Lower-Temperature Target in Therapeutic Cooling Does Not Improve Outcomes

Summary

This article discusses the final results from the Target Temperature Management After Cardiac Arrest trial [TTM; Nielsen N et al. N Engl J Med 2013], which demonstrated that therapeutic cooling to a lower-temperature target does not improve outcomes of unconscious survivors of out-of-hospital cardiac arrest compared with cooling to standard temperature targets.

  • Interventional Techniques & Devices
  • Myocardial Infarction
  • Cardiology Clinical Trials
  • Interventional Techniques & Devices
  • Cardiology & Cardiovascular Medicine
  • Myocardial Infarction
  • Cardiology Clinical Trials

Niklas Nielsen, MD, PhD, EDIC, DEAA, Helsingborg Hospital, Lund University, Helsingborg, Sweden, presented the final results from the Target Temperature Management After Cardiac Arrest trial [TTM; Nielsen N et al. N Engl J Med 2013], which demonstrated that therapeutic cooling to a lower-temperature target does not improve outcomes of unconscious survivors of out-of-hospital cardiac arrest (OHCA) compared with cooling to standard temperature targets.

OHCA carries a high risk of death and poor neurological outcomes. Since induced hypothermia is associated with improved outcomes in these patients, its use is recommended in clinical guidelines. However, the optimal target temperature is unknown [Nielsen N et al. Int J Cardiol 2011].

The TTM trial [Nielsen N et al. N Engl J Med 2013] is the largest trial to study hypothermia in cardiac arrest patients. This international, multicenter, randomized trial was designed to evaluate whether cooling to a target temperature of 33°C compared with 36°C improved outcome in patients with OHCA.

Inclusion criteria were OHCA, age ≥18 years, unconscious, presumed cardiac cause, and stable return of spontaneous circulation (ROSC).

Exclusion criteria included unwitnessed cardiac arrest with initial rhythm of asystole, ROSC to screening interval >240 minutes, known or suspected acute intracranial hemorrhage or stroke, and body temperature <30°C.

The primary endpoint of the study was all-cause mortality through the end of the trial, and the main secondary outcome was a composite of death or poor neurologic function at 180 days, as evaluated by the Cerebral Performance Category scale and modified Rankin scale.

A total of 939 OHCA patients were enrolled in the study and randomized 1:1 to either target temperature managements of 33°C (n=473) or 36°C (n=466) for 24 hours.

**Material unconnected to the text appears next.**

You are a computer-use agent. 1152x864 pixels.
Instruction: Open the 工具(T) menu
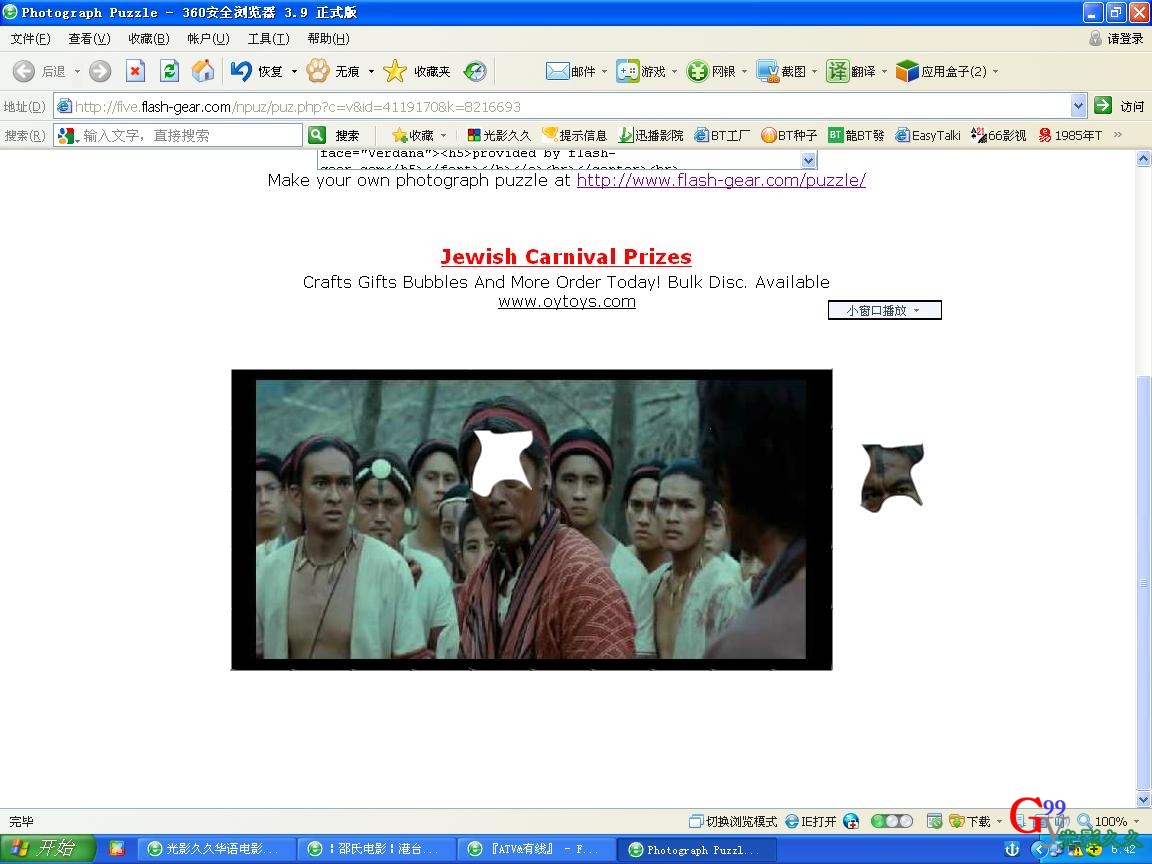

At the end of the trial, there was no significant difference in the primary endpoint of patient mortality between the 33°C and 36°C groups (50% vs 48%; p=0.51).

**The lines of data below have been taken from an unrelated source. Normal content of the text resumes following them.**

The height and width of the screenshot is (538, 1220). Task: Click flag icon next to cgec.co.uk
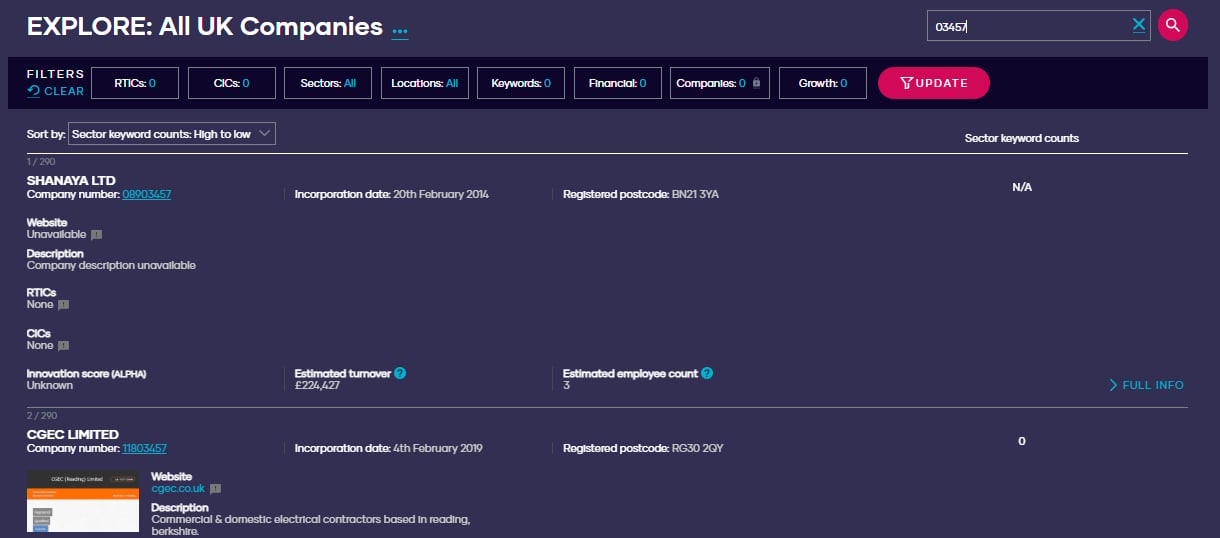click(x=215, y=489)
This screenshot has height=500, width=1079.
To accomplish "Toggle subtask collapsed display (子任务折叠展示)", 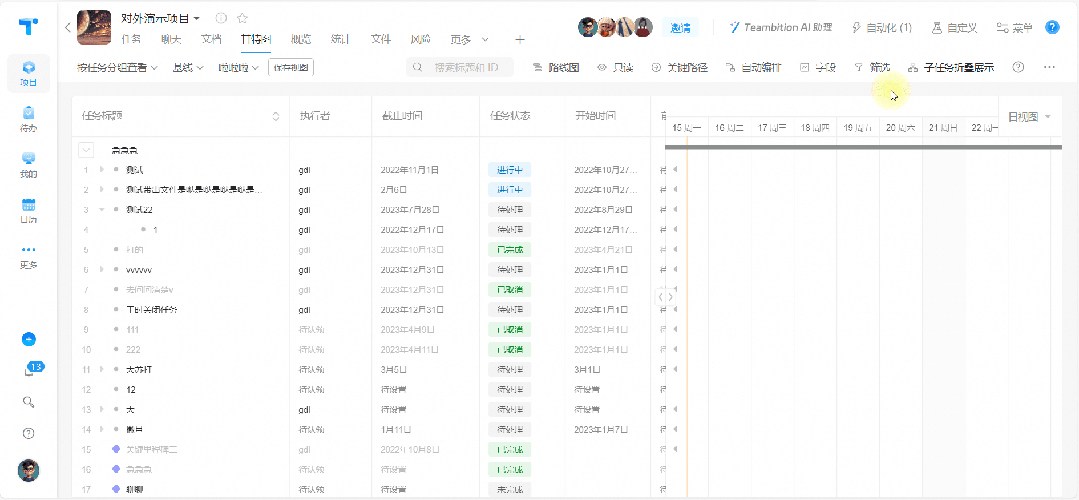I will coord(950,68).
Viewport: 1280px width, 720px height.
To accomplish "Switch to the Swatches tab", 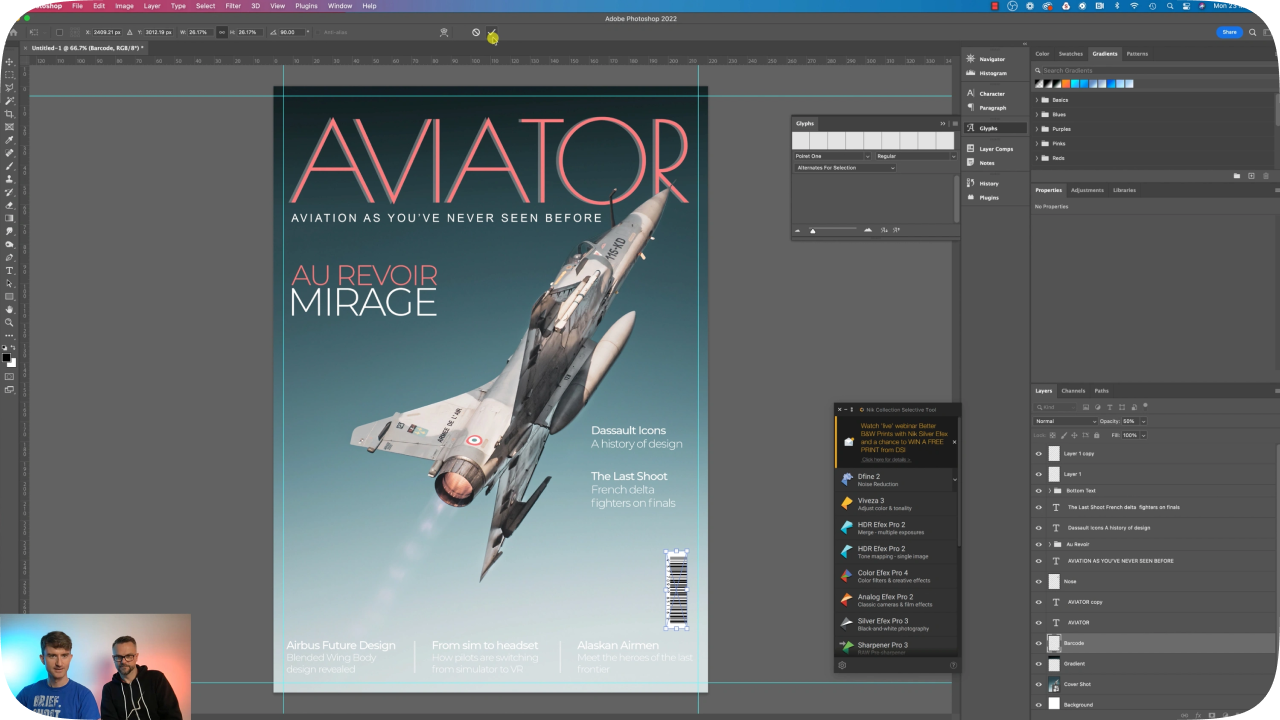I will 1070,54.
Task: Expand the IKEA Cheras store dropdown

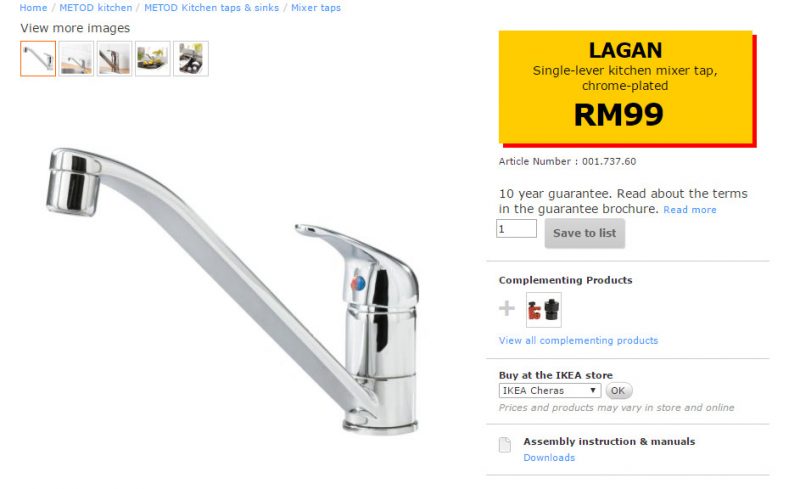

And similarly, at 180-day follow-up, there was no significant difference in the percentage of patients who had died or had poor neurologic function, as evaluated with either the Cerebral Performance Category scale (54% vs 52%; p=0.78), or the modified Rankin scale (both 52%; p=0.87).

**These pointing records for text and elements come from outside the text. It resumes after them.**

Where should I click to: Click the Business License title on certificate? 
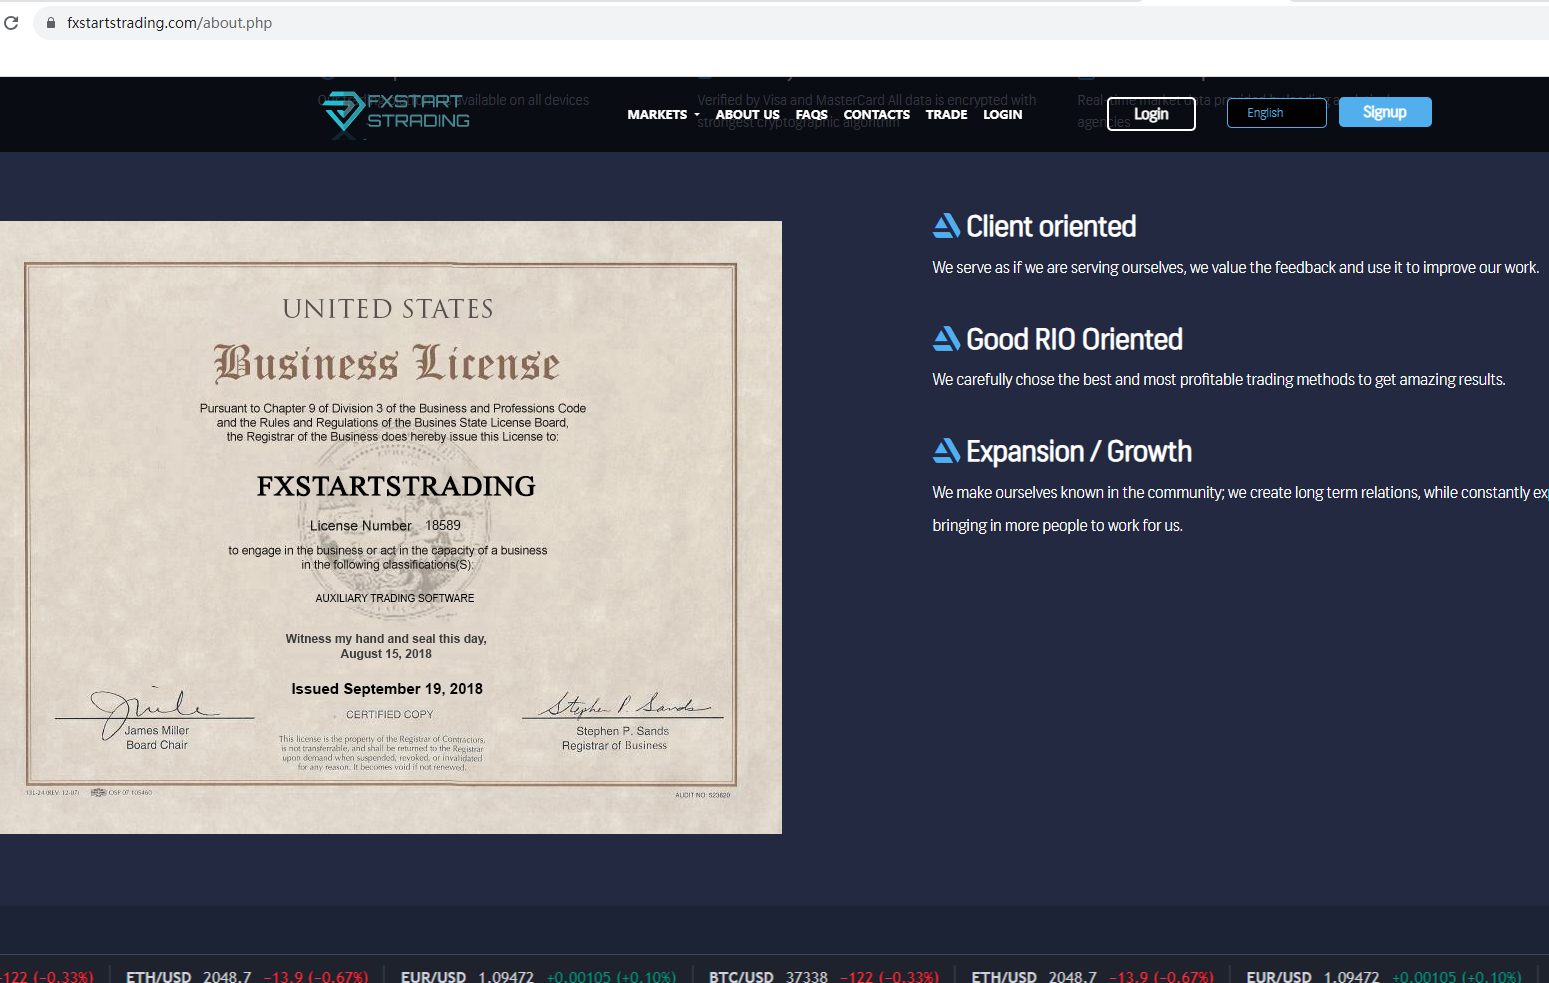click(387, 363)
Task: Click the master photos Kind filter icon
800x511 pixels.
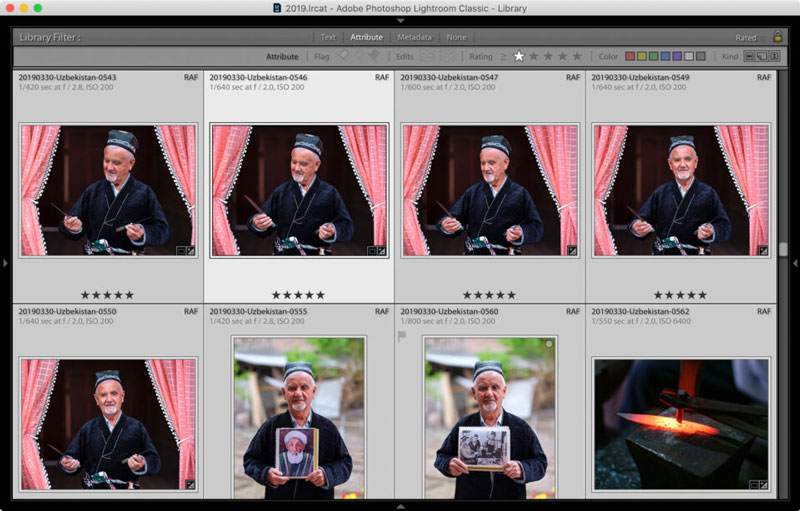Action: pyautogui.click(x=749, y=57)
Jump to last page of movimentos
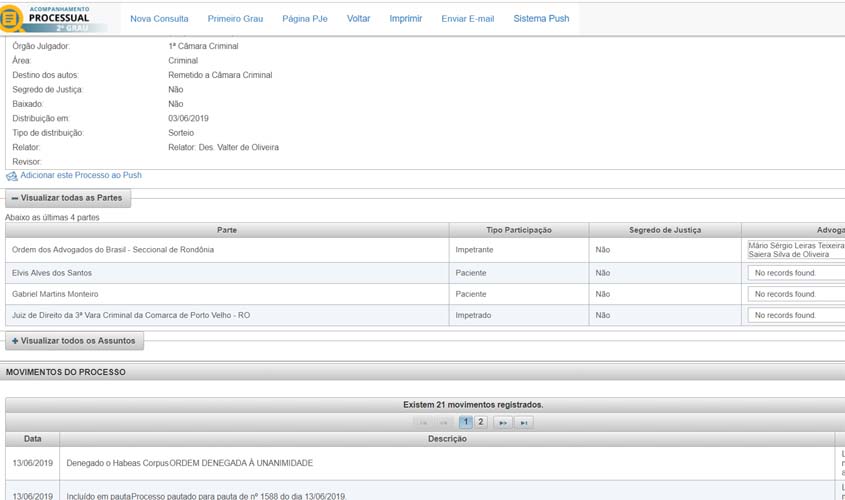845x500 pixels. [524, 423]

Serious adverse events, including bleeding, pneumonia, and electrolyte disturbances, were frequent in both the 33°C group and the 36°C group (93% vs 90%; p=0.09), with a significant increase in the incidence of hypokalemia (19% vs 13%; p=0.02)

Prof. Nielsen concluded that these results do not suggest any benefit for a target body temperature of 33°C in unconscious OHCA patients compared with 36°C. The optimal temperature for therapeutic hypothermia in this patient population therefore remains unclear, and further study is needed to determine the optimal temperature goal for patients with OHCA being treated with therapeutic hypothermia.